When you're a kid, snow is a rare, precious resource-- a chance to reshape the world to your will, if only for an afternoon. The scope of potential projects is perfectly kid-sized: limited to basic geometric shapes and defensive functions, you're going to end up with either a ball or a wall, regardless of the outsized ambitions you had while your folks did a spot-check on your winter clothes before turning you loose.
(Clicking on these strips will make them appear larger in a new tab, as if by magic!)
Snow-wise, the smartest kid in the world's efforts are going to look mighty similar to those of the dumbest one's, assuming that the smart kid isn't too stuffy to go outside and do kid things, and the dumb kid isn't so monstrously thick that he just sits there in his own frozen filth, eyes lolling as he brays wordlessly at an unfeeling sky. Y'know what? Rather than distract from my point with further extremes, let me revise my previous statement: smart or dumb, you're going to end up with a fort. Maybe it'll have a ceiling, but that's more a question of the density of the snow than the child.
Snow means a chance to take a scoop of the ground in your hands and make something real enough to be a separate place, just for you and your invited guests. You can make something big and heavy and lasting, relatively. It's hard to remember, especially as adult-sized instances mount, but failure is a pretty regular outcome of most kid-plans. I can remember grand schemes to make all sorts of things, from burglar traps to comic books to movies, and finding as soon as I moved beyond the scribbled imagination phase that, oh, right-- I'm a dumb kid who's so young that I've only recently been allowed to use crayons unsupervised. Not only do I not know how to do most things, I literally can't do them, even with expert instruction. Also, these crayons taste terrible. Maybe the red ones taste better...

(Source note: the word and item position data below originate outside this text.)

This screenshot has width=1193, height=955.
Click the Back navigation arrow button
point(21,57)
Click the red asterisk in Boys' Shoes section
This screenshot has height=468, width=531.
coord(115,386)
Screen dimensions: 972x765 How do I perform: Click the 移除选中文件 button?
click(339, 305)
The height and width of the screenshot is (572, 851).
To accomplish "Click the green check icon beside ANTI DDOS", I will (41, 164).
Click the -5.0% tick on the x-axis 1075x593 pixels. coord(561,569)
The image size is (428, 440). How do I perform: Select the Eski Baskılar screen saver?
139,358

But snow? Mastery comes instantly. The only real hurdle, at least for me, was tracking down a full-sized carrot and negotiating a spare scarf and/ or gloves out of the house after explaining that I needed them so I could leave them outside where they'd be ruined forever. For fun!

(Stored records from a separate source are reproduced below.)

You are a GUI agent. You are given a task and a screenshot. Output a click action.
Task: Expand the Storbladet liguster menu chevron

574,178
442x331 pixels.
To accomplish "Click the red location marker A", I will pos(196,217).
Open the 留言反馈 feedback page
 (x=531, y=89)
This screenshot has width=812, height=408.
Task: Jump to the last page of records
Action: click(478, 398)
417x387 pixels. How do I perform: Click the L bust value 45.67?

The popular depiction of snowmen gave me unrealistic body image expectations for my own creations-- suitable branches were both too high up in trees and technically still living; most of the snow I was able to gather ended up full of stray leaves and acorns that muddied its pristine whiteness, and I couldn't begin to guess where one found lumps of coal. To this day, I'm not sure where I could get my hands on coal. Trains? Probably trains.
Of course, the fun was in the doing, not the did. I've never since found a stillness so pure as that which surrounded me while kneeling my slippery snowpants, tickling a tiny snowball along a listing path, nudging it ever larger as I scooted along behind, merging our separate tracks. The normal sounds of our neighborhood flattened out between the low sky and high snow, making the world feel so much closer and scalable; the sunshine muffled and wide behind a slate of clouds that took away all the shadows and made the day feel like it would never end.

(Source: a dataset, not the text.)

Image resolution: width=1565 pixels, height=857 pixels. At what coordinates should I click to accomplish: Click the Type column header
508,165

I don't have much to add to these snowman-centric strips from our pals Bill Watterson and Charles Schulz, but after reading the comments to last week's post, I thought it was worth highlighting the acknowledged influence Peanuts had on Calvin & Hobbes' wintry exploits. There are loads more points of inspiration throughout the rest of the strip's run, but if I shared them all right now, it'd be springtime by the time I finished typing. Enjoy.